A primigravida at 28 weeks of gestation was diagnosed with a left internal carotid artery aneurysm with subarachnoid hemorrhage, World Federation of Neurosurgical Societies (WFNS) Grade-2, necessitating urgent aneurysm clipping. Relevant preoperative check-up included no apparent history of syncopal episodes, a BP of 90/60 mm of Hg, a heart rate of 41 beats/min, a CHB on ECG and no evidence of underlying cardiac disease on echocardiography. The patient was paced with a temporary transvenous pacemaker at a rate of 80 beats/min; her post-pacing BP was 118/72 mm of Hg. During surgery, the patient's BP fell abruptly to 82/56 mm of Hg which was normalized by resetting the pacemaker rate at 90 beats/min. Repeated pacemaker adjustments became necessary in the postoperative period to maintain stable post-clipping systolic BP in the range of 140-160 mmHg; a permanent pacemaker was then inserted in her.
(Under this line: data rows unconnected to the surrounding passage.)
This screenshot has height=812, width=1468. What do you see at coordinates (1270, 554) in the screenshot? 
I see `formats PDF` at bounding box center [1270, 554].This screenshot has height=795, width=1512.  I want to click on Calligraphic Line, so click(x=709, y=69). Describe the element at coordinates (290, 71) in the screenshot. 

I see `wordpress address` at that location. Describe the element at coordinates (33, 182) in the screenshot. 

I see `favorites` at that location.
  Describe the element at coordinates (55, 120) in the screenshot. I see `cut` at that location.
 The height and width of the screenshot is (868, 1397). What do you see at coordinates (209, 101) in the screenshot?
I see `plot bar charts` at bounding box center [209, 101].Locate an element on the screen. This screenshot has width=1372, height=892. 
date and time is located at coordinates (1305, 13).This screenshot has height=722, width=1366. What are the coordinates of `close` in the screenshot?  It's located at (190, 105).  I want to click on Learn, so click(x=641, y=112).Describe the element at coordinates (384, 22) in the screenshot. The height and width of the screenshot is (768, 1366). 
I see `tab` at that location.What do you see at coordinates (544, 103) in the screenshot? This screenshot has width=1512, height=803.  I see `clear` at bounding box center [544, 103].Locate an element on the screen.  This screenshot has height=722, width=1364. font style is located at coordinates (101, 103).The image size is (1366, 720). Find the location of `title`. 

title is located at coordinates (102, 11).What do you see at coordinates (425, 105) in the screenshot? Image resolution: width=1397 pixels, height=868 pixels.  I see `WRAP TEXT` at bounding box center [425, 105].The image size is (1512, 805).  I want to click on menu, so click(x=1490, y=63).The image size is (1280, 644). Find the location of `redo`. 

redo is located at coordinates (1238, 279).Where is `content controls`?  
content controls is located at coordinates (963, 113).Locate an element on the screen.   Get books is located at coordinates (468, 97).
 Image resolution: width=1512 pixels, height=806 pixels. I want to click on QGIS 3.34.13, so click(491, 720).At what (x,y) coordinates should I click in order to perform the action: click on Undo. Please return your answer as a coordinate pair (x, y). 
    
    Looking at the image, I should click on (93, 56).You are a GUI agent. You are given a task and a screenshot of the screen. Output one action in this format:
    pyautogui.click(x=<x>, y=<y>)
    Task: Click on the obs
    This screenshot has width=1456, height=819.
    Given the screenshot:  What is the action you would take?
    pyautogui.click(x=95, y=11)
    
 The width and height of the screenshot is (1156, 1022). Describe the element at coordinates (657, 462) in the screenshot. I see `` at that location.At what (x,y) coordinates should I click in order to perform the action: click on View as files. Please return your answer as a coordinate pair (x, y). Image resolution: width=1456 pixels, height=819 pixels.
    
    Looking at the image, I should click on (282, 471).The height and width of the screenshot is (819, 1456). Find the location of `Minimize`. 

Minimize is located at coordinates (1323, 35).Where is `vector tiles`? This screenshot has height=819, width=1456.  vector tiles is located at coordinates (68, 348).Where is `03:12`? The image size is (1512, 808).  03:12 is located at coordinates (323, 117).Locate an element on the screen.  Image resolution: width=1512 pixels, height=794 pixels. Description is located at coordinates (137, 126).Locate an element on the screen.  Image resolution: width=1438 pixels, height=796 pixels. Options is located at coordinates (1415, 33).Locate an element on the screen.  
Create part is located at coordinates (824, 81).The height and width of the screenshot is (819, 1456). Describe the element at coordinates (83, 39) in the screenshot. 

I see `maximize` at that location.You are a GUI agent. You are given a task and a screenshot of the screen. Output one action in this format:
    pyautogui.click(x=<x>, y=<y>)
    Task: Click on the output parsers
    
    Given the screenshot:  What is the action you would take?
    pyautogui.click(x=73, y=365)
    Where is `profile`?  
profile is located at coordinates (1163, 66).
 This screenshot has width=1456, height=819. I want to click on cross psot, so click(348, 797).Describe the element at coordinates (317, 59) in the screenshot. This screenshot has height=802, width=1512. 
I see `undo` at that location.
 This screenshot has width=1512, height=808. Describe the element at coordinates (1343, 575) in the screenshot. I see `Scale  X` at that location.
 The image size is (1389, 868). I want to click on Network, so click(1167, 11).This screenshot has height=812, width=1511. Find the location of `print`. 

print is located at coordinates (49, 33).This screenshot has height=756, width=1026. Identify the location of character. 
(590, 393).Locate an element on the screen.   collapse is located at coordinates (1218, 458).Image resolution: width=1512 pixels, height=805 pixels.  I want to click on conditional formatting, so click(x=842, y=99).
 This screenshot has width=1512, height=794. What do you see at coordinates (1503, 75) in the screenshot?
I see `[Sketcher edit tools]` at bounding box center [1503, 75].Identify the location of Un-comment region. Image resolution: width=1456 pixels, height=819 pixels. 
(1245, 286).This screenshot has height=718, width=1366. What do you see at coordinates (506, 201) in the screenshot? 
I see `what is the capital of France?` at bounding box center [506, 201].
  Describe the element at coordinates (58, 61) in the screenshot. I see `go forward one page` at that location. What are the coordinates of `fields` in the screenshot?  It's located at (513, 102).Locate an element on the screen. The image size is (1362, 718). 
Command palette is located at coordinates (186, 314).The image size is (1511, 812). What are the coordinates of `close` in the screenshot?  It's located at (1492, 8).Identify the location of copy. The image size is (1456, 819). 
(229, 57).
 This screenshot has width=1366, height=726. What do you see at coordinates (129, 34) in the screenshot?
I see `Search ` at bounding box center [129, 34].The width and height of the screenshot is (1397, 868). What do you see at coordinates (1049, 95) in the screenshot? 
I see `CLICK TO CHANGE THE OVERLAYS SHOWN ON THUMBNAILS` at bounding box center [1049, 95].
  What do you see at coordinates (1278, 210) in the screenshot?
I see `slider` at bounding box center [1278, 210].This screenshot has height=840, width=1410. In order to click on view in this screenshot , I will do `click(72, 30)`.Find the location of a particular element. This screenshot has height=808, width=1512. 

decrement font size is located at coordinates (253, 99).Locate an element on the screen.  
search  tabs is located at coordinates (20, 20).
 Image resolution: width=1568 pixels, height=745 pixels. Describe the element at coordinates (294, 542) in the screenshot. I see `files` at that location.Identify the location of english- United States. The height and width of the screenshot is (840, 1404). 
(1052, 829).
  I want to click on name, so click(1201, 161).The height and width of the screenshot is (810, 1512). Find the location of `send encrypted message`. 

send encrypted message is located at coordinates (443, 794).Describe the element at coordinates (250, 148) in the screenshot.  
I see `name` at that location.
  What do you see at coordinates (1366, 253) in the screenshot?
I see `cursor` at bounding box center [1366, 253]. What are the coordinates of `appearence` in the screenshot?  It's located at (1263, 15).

Pregnancy is often associated with benign arrhythmias, mostly atrial in origin and without any hemodynamic sequel, though sometimes they may signify an underlying heart disease. CHB in pregnancy is unusual and mostly asymptomatic and prophylactic permanent pacing is usually not considered.  American Heart Association/American College of Cardiology guidelines do not recommend permanent pacing in patients with asymptomatic CHB.  Permanent pacing is preferred for symptomatic CHB diagnosed during thefirst and second trimester of pregnancy whereas near-term pregnant patients are usually managed by short-term temporary pacing just before delivery. Temporary pacing is limited to symptomatic short duration bradycardias, asymptomatic atropine-resistant bradycardias, first and second-degree heart blocks and atrial fibrillation with a low ventricular rate.  We used temporary pacing due to the emergent nature of surgery and lack of definite CHB-related symptoms.
Aneurysm surgery in pregnant patients necessitates stable systemic, cerebral and placental hemodynamics, especially in the important post-clipping period. Perioperative pacing is advisable to avoid CHB-induced adverse hemodynamics; temporary pacing in pregnant patients with CHB has been reported earlier. , However, temporary pacemakers are known to malfunction unexpectedly, , leading to sudden hemodynamic instability. Our patient also faced this complication, highlighting the fact that aneurysm surgery in a pregnant patient with a coexistent CHB can be risky even under the cover of temporary pacing.